Many kids today, at least several that I know, are growing up in very expensive cul-de-sac suburban communities far out from the city (not that there’s anything wrong with that)! Mom and dad drive them everywhere, or they get their own SUV’s at age 16. You can’t walk to a store because there aren’t any (and no sidewalks to walk on anyhow). They talk a school bus to school. They hang out at their friends’ expensive suburban homes or the mall. Shopping consists of suburban roads with malls, Targets, chain restaurants, etc. They attend top public school districts. Their friends are all as well off as they are. Mom and dad can “teach” them how to be safe, but there is no real-world experience.
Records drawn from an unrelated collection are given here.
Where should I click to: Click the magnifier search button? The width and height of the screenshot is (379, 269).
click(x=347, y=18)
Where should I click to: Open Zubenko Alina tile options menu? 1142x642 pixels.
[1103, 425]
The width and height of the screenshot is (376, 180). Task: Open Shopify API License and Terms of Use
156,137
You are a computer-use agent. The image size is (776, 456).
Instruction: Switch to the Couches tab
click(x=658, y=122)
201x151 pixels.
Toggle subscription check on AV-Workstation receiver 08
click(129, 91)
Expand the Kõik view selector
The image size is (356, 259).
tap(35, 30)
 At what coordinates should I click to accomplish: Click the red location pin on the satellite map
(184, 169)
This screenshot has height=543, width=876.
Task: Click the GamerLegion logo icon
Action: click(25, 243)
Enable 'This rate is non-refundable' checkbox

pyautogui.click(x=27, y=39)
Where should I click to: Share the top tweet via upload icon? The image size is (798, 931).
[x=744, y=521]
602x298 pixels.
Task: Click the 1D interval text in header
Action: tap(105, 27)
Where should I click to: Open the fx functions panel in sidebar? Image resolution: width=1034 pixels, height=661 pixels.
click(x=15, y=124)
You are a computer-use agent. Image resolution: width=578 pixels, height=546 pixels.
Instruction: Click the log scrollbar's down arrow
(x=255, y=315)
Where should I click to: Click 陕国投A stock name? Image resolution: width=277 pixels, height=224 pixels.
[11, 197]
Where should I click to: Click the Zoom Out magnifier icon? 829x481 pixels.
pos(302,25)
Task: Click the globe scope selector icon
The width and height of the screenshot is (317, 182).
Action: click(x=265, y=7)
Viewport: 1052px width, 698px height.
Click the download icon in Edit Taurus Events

Many of them couldn’t find their way down a city street if you paid them. They would be scared if they saw a couple of non-white teenagers walking in their direction or a guy with a beer bottle in his hand. Have they ever walked to the corner store or past a scruffy looking apartment building? There are a million city experiences I could mention here, but you get the picture.

The city….any city….is where children can get real life experience! My friends in the burbs look down on the city, as though the whole place is a ghetto. Why not take the kids on a Saturday to a neighborhood and walk around, eat in a restaurant, shop. Walk up and down some old streets and mingle with the people who live there. Nope, my friends in the burbs don’t do that.

But they’ll put them on a plane alone to visit Auntie M in Kansas and suddenly their kids become wordly!

The funny thing is, I'll raise my kid in the city but I am totally uncomfortable letting him fly somewhere alone....at least before he's 17. I was 17 when I first went on vacation with a friend, so that's my comfort zone.

Different strokes I guess.....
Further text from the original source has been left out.